**What is needed**
Only the lines from the one with "The width and height of the screenshot is (1024, 576)." to the end of the data below should be returned, each exactly as it stands.

**Extracted material**
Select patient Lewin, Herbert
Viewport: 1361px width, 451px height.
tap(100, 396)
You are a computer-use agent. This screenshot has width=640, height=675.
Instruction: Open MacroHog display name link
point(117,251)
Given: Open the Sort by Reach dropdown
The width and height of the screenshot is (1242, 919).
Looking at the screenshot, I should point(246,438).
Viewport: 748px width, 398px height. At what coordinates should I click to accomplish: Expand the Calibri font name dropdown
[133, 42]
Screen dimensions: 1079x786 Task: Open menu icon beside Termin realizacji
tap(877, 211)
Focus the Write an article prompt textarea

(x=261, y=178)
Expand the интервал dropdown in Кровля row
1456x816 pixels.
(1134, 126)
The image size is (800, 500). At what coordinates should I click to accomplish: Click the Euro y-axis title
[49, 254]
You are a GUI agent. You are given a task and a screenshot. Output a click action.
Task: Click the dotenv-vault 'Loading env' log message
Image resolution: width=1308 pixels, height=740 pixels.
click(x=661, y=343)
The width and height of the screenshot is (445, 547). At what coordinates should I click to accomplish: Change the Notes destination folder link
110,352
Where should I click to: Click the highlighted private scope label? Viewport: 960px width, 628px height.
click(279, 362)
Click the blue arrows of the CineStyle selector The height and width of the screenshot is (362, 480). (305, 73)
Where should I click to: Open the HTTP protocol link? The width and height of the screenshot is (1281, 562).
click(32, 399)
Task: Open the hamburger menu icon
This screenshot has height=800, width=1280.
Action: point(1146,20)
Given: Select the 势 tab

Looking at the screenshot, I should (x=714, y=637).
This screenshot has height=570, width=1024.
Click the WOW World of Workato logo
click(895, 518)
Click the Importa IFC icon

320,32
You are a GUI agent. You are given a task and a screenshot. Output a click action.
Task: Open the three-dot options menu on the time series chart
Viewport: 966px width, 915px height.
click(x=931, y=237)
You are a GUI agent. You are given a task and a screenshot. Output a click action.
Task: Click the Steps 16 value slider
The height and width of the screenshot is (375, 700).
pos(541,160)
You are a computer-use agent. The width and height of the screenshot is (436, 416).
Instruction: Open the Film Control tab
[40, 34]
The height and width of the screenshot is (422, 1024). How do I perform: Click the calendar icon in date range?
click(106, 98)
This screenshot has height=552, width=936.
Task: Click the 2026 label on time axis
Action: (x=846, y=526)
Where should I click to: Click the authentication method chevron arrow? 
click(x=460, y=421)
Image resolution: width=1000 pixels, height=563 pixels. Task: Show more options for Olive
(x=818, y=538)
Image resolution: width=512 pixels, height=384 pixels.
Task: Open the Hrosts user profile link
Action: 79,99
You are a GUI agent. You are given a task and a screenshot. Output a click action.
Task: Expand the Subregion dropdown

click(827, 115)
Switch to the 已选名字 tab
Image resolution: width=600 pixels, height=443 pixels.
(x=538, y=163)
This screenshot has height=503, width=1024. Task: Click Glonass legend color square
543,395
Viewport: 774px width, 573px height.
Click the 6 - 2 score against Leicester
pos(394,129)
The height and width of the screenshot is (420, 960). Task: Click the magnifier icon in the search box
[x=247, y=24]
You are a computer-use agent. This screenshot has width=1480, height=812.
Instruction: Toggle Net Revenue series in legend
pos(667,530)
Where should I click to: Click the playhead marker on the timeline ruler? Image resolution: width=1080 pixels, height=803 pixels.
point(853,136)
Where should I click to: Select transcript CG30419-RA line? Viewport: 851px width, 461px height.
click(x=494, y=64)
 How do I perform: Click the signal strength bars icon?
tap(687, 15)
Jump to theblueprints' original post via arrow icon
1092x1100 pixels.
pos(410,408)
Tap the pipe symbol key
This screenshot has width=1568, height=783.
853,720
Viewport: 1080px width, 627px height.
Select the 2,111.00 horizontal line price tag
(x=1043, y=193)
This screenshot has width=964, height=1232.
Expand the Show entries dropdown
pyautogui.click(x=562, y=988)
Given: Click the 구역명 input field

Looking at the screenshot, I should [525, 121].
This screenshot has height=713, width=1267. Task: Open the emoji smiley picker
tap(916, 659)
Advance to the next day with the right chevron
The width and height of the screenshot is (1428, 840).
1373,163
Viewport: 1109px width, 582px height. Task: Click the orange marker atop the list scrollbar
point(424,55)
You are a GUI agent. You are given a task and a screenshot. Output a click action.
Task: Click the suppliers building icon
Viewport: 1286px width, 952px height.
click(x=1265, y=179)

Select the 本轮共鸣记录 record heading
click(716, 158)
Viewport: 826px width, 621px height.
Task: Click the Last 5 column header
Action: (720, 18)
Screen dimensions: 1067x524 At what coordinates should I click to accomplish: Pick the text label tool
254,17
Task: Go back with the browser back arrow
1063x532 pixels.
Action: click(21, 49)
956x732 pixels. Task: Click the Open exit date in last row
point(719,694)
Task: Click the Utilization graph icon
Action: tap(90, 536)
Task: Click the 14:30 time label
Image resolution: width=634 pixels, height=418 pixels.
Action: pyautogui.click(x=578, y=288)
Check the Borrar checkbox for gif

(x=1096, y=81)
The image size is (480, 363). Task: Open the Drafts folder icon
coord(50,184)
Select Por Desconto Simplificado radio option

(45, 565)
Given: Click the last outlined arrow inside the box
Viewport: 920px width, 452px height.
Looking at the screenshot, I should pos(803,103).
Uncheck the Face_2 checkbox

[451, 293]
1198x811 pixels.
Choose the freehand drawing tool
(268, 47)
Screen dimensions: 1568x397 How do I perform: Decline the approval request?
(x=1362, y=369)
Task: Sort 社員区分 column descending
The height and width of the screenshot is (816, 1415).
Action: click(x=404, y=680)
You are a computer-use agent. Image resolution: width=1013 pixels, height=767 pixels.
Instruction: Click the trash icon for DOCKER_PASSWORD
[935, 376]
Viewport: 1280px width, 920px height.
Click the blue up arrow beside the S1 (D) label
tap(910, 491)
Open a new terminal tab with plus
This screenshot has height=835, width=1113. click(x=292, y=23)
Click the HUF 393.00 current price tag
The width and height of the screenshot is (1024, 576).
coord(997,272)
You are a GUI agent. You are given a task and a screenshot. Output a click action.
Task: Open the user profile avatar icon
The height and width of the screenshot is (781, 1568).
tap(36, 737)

**Answer to this exercise**
The width and height of the screenshot is (1024, 576).
coord(997,272)
You are a GUI agent. You are given a task and a screenshot. Output a click action.
Task: Open the user profile avatar icon
The height and width of the screenshot is (781, 1568).
tap(36, 737)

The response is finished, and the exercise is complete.